• [Available records]
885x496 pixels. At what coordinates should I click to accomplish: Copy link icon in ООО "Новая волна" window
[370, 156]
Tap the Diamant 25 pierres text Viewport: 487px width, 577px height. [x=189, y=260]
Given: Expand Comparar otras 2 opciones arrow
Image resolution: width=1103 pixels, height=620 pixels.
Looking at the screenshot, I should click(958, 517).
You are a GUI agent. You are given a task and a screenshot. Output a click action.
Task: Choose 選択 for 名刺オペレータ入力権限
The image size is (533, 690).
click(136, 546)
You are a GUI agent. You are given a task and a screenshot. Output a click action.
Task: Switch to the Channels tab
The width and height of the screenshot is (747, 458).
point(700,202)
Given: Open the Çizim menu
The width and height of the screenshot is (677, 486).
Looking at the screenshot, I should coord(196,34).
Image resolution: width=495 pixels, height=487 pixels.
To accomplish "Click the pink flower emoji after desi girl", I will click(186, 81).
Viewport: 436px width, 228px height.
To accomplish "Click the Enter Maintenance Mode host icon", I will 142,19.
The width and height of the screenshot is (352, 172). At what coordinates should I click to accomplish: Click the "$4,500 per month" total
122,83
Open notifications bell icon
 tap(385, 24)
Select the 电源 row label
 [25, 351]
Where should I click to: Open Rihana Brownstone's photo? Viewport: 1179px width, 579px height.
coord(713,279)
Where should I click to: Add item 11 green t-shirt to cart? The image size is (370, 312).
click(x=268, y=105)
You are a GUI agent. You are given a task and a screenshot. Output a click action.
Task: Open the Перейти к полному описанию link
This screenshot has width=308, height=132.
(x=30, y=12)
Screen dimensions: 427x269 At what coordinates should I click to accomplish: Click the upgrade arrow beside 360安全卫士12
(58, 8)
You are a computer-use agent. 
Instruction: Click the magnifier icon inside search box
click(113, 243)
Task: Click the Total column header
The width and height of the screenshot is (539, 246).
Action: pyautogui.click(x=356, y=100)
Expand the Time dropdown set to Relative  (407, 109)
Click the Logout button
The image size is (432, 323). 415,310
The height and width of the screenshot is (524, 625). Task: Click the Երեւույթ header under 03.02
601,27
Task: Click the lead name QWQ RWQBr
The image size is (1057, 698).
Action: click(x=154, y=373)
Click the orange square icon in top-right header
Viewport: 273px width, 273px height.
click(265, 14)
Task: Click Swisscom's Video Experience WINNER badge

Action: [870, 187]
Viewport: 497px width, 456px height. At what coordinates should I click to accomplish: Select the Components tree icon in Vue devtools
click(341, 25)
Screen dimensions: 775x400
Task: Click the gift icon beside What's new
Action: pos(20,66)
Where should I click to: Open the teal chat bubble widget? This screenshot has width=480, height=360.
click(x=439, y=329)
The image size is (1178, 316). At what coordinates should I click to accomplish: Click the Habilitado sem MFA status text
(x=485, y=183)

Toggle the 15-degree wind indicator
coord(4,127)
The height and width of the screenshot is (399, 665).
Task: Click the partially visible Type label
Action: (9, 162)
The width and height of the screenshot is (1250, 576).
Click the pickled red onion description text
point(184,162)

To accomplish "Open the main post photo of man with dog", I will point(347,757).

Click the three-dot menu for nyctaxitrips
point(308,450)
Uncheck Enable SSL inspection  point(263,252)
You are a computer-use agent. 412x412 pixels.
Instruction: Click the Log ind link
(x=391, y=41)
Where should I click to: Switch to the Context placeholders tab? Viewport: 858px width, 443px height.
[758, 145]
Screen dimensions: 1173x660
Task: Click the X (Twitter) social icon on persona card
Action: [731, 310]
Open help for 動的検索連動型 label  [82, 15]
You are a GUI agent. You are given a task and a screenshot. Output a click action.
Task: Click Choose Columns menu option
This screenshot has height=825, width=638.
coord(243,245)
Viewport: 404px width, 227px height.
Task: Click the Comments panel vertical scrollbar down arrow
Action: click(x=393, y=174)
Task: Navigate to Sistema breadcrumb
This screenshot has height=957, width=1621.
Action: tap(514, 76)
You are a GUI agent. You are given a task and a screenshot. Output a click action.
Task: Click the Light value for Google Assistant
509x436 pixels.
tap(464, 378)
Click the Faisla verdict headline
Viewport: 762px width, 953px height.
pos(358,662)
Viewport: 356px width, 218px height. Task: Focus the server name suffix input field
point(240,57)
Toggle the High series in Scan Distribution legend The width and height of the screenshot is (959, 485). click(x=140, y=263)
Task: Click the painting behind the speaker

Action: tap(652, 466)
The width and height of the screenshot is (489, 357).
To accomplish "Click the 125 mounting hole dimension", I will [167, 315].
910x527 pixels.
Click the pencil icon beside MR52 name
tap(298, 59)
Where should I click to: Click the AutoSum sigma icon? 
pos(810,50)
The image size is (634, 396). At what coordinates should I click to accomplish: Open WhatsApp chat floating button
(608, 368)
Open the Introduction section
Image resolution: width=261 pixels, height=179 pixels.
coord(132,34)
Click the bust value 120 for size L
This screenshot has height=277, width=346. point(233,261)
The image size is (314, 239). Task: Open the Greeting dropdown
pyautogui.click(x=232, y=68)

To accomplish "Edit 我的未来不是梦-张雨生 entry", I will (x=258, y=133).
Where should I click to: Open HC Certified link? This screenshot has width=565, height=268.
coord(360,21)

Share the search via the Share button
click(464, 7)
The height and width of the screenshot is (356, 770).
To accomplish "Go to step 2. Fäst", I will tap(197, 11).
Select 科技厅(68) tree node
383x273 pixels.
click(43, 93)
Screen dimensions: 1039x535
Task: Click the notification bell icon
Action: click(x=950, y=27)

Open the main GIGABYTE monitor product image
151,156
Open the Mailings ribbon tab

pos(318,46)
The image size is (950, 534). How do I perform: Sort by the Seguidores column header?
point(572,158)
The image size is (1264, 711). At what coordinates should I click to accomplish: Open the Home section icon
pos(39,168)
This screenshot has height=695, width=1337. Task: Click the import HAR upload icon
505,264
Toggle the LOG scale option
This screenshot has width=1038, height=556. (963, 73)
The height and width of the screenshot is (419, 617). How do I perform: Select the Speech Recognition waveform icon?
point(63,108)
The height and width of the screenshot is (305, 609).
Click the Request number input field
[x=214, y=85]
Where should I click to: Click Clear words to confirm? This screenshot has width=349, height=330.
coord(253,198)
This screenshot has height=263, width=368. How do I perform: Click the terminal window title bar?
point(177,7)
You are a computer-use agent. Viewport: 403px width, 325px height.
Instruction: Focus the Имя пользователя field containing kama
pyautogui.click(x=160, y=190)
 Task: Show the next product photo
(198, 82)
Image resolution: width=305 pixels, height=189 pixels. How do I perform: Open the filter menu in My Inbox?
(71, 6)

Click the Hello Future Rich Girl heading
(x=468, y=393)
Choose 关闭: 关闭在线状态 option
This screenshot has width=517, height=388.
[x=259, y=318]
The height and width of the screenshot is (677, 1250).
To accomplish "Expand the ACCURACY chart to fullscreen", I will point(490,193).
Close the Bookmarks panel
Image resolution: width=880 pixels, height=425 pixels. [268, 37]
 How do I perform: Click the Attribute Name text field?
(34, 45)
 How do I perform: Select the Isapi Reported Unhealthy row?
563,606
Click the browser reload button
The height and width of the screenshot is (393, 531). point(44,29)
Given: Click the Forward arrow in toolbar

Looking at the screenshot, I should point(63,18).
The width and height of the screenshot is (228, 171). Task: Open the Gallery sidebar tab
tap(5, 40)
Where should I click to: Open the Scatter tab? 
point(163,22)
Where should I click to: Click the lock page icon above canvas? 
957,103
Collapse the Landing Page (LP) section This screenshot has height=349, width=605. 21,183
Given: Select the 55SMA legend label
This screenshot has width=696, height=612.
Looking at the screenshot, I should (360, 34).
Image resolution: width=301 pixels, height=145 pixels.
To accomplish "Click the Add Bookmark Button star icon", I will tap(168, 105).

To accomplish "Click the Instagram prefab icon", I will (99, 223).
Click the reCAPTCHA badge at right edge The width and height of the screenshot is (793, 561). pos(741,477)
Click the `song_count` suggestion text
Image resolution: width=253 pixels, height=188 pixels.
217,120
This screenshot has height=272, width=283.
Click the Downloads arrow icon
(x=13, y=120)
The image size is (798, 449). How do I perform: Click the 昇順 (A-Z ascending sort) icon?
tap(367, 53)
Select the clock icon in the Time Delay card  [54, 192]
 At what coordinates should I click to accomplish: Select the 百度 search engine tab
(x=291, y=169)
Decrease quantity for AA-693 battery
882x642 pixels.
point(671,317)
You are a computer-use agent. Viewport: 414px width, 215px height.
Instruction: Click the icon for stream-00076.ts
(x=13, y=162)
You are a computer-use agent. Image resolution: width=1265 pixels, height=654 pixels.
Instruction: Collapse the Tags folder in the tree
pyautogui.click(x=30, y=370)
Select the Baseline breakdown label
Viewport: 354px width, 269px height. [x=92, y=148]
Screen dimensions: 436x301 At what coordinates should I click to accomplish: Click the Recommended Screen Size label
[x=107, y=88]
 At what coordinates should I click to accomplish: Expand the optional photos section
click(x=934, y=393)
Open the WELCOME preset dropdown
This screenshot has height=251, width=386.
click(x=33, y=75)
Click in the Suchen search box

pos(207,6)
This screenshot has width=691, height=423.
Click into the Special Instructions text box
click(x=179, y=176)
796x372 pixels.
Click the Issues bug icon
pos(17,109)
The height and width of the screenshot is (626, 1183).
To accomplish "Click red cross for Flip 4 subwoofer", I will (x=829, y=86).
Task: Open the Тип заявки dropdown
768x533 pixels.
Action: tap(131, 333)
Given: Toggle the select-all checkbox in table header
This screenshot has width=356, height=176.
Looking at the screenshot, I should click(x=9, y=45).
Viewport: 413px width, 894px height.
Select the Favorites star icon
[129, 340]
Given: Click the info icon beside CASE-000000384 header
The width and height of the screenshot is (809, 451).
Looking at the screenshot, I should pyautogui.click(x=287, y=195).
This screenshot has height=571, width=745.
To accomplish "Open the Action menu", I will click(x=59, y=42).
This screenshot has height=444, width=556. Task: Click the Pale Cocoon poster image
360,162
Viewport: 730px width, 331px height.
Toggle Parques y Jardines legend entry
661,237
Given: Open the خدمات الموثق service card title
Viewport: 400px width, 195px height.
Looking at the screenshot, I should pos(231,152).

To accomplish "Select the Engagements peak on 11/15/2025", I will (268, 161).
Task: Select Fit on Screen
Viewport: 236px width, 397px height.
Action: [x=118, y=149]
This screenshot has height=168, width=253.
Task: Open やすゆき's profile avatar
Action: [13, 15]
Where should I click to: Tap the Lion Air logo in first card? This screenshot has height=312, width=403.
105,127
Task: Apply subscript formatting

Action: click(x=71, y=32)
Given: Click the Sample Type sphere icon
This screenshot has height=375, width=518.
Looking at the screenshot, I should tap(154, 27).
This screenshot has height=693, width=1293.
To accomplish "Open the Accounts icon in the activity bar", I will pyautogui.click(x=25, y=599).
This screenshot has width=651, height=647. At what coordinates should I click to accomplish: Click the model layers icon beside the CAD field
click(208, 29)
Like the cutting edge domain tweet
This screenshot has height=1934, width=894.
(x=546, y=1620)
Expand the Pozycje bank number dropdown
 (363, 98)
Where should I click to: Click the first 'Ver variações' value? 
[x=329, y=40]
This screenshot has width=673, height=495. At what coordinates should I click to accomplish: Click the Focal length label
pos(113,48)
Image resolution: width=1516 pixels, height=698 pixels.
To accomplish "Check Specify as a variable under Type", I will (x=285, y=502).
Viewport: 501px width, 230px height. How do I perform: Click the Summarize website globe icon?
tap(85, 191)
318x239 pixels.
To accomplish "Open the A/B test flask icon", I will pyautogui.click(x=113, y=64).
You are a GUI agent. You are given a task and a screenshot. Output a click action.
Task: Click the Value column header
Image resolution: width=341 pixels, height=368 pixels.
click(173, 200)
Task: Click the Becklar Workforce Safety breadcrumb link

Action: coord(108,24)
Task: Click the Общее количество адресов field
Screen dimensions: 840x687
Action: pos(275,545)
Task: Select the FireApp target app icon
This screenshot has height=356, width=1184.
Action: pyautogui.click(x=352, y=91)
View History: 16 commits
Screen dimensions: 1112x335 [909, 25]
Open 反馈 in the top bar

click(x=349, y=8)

• [Task]
When a line in the records above contains the word "right", copy it.

• [Solution for this task]
Click the orange square icon in top-right header
Click the reCAPTCHA badge at right edge The width and height of the screenshot is (793, 561). pos(741,477)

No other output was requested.